Devoting a whole disc to Janis Joplin might seem like a bit much, but her three episodes sketch an engaging portrait: Cavett and Joplin have a charming chemistry and she delivers knockout performances. Three interview combinations stand out: Joplin with critic Michael Thomas, Raquel Welch, and Gloria Swanson. She argues with Thomas on the quality of music criticism and the naval-gazing tendency of its writers, she tells Welch that she didn’t like Myra Breckenridge but tries to find a connection between their polar personalities through their mutual experiences with fame, and probes Swanson on her thoughts on censorship and the cultural climate of ’20s and ’30s Hollywood. Joplin is never rude; rather, she seems sure of herself and her artistry, and is trying to challenge herself and the people around her in these discussions.

In an illuminating interview with director Bob Weide, Cavett talks about his unexpected friendship with Joplin, recalling that they smoked his first and only joint together and a night on the town in New York with her after a taping. He remembers saying to her at one point, “I hope you don’t do heroin,” to which she replied, “Who would care?” Weide observes that Joplin may have liked Cavett because he treated her like a lady. Here one can see him taking her by the hand and leading her to her seat; Joplin looks absolutely tickled.
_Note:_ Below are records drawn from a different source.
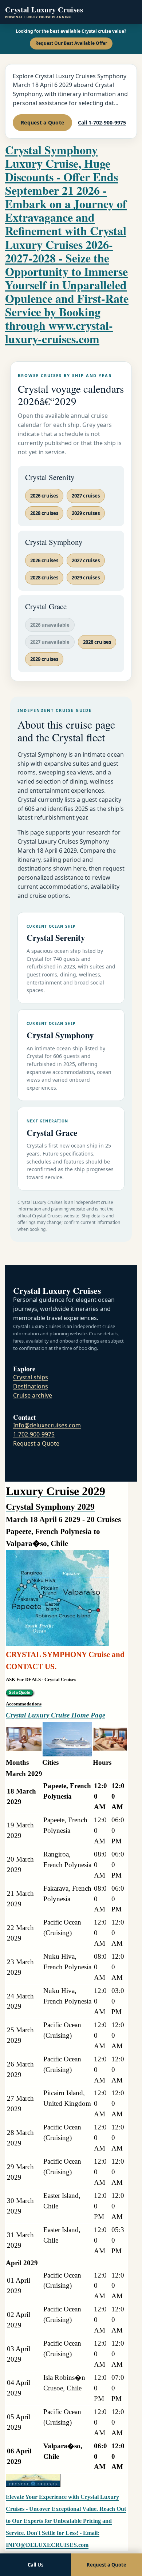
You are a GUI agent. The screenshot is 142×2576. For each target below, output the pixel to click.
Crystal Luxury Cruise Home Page (55, 1715)
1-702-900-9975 (34, 1434)
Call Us (35, 2564)
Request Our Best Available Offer (71, 43)
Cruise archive (32, 1395)
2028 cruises (44, 513)
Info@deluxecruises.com (47, 1425)
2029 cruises (86, 513)
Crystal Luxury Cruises (44, 11)
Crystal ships (30, 1377)
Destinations (30, 1386)
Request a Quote (42, 122)
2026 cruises (44, 495)
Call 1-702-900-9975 (102, 122)
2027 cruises (86, 495)
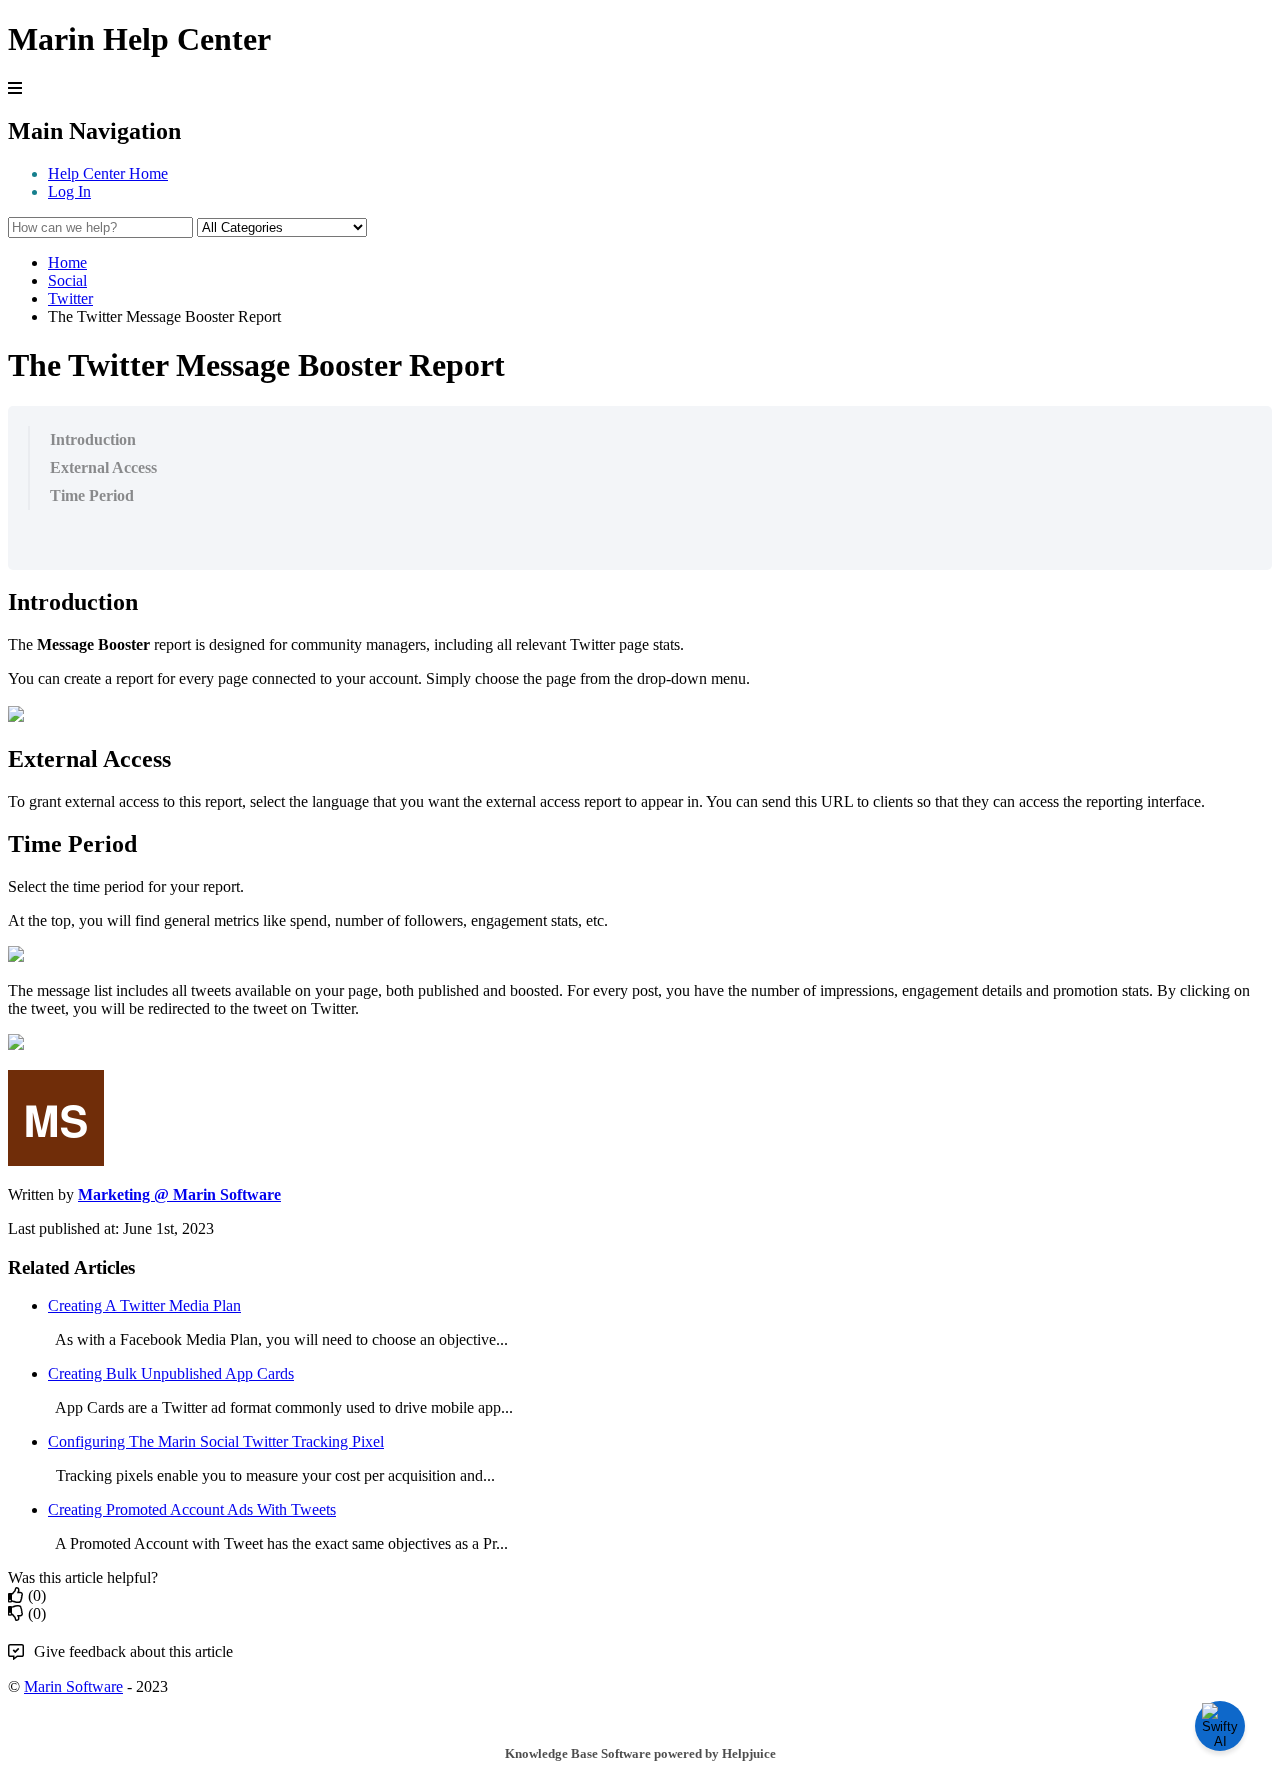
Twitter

The third disc is less focused, though the three featured artists share a workingman’s approach to their craft. It opens with a mediocre episode where Stevie Wonder appears to be struggling with his nascent adulthood, and demonstrates his emerging sweet soul sound in his performance of “Never Dreamed You’d Leave in Summer.” George Harrison, promoting the release of The Concert For Bangladesh, is down to earth and funny, discussing everything from the Beatles’ drug use to bad sitar music and lousy American television. On the final episode, Paul Simon reveals how he uses chord changes to provoke emotional responses in the listener and asks Cavett for help finishing a song that would become “Still Crazy After All These Years.”

For classic rock fans, the set contains some fascinating moments, and it’s a testament to Cavett’s willingness to play with format that they don’t seem dated. But while there’s obvious commercial appeal in focusing on rock stars, this theme is not the best choice to highlight Cavett’s assets as an interviewer. While he tries to probe his interview subjects, they often seem complacent, and he isn’t knowledgeable enough about the subject (as he is on literature and old Hollywood) to challenge them (he tells Weide he’s not interested in most rock music). In fact, many of the best moments — Elsa Lanchester recalling how much she hated Isadora Duncan, Jerry Kosinski talking about writing his biography — don’t have anything to do with rock. Mythologizing “rock icons” seems an inauspicious start for a retrospective of a series renowned for its unpretentious intellectualism.